# Linear Regression



Each data point $\mathbf{x}_i$ is a vector $\mathbf{x}_i \in \mathbb{R}^m$ consisting of $m$ features, with an associated output $y_i$. When considering multiple data points, we organize them into a feature matrix $\mathbf{X} \in \mathbb{R}^{n \times (m+1)}$, where $n$ is the number of data points, and an additional column of ones is included to account for the intercept term. Assuming that there is a linear line of best fit, we can use linear approximation to predict the y values, with given x vector.

$$ y = \beta_0 + \beta_1 x_1 + \beta_2 x_2 + \dots + \beta_mx_m+ \epsilon $$

For the second data point, we denote:

$$ y_2 = \beta_0 + \beta_1 x_{21} + \beta_2 x_{22} + \dots + \beta_mx_{2m} + \epsilon_2 $$

For multiple data points:

$$
\begin{aligned}
&\text{First data point:} \quad y_1 = \beta_0 + \beta_1 x_{11} + \beta_2 x_{12} + \dots + \beta_mx_{1m} + \epsilon_1 \\
&\text{Second data point:} \quad y_2 = \beta_0 + \beta_1 x_{21} + \beta_2 x_{22} + \dots + \beta_mx_{2m} + \epsilon_2 \\
&\text{Third data point:} \quad y_3 = \beta_0 + \beta_1 x_{31} + \beta_2 x_{32} + \dots + \beta_mx_{3m} + \epsilon_3
\end{aligned}
$$

And so on...

## Matrix Representation

Organizing this into a matrix notation:

$$ \mathbf{Y} = \mathbf{X} \boldsymbol{\beta} + \boldsymbol{\epsilon} $$

where:
- $ \mathbf{Y} $ is the vector of observed values,
- $ \mathbf{X} $ is the matrix of input features ($\mathbf{X} \in \mathbb{R}^{n \times (m+1)}$),
- $ \boldsymbol{\beta} $ is the vector of coefficients ($\boldsymbol{\beta} \in \mathbb{R}^{(m+1)}$),
- $ \boldsymbol{\epsilon} $ is the error term.

## Error in Prediction

For each data point:

$$ e_i = y_i - \hat{y}_i $$

where $ \hat{y}_i $ is the predicted value.

## Residual Sum of Squares (RSS)

The sum of squared errors (RSS) is given by:

$$ RSS = \sum (y_i - \hat{y}_i)^2 $$

Inspecting RSS, we see that it is a function of $ \boldsymbol{\beta} $:

$$ RSS = (\mathbf{Y} - \mathbf{X}\boldsymbol{\beta})^T (\mathbf{Y} - \mathbf{X}\boldsymbol{\beta}) $$

## Minimizing RSS

To minimize RSS, we take the derivative:

$$ \frac{\partial RSS}{\partial \boldsymbol{\beta}} = -2\mathbf{X}^T(\mathbf{Y} - \mathbf{X}\boldsymbol{\beta}) = 0 $$

Solving for $ \boldsymbol{\beta} $:

$$ \boldsymbol{\beta} = (\mathbf{X}^T \mathbf{X})^{-1} \mathbf{X}^T \mathbf{Y} $$

### Conditions for Existencei

For $ (\mathbf{X}^T \mathbf{X})^{-1} $ to exist, $ \mathbf{X}^T \mathbf{X} $ must be invertible (full rank, linearly independent columns).
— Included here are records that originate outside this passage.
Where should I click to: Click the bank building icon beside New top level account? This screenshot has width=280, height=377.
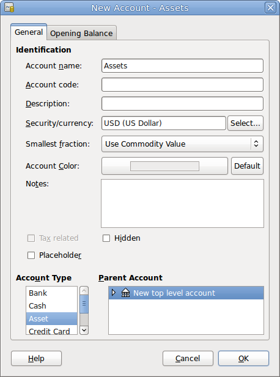pyautogui.click(x=125, y=293)
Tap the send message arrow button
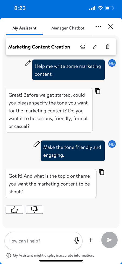The image size is (122, 264). (110, 240)
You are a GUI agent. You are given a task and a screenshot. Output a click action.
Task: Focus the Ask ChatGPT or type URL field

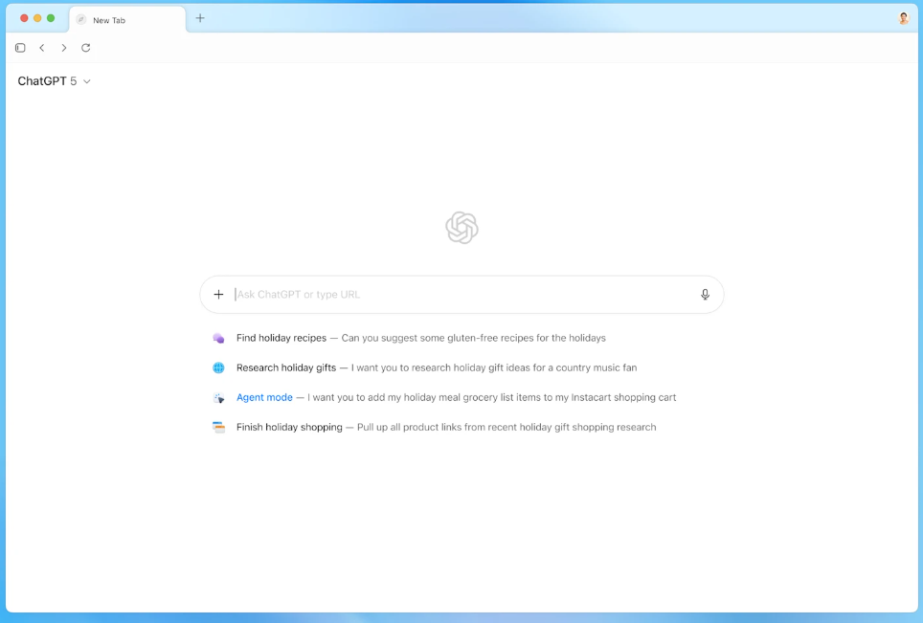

If it is not invertible, we use:

- **Regularization**: Adding a term to make it invertible
- **Moore-Penrose Pseudo Inverse**:

  $$ \mathbf{X}^+ = (\mathbf{X}^T \mathbf{X})^{-1} \mathbf{X}^T $$

This ensures a solution even if $ \mathbf{X}^T \mathbf{X} $ is not full rank.

---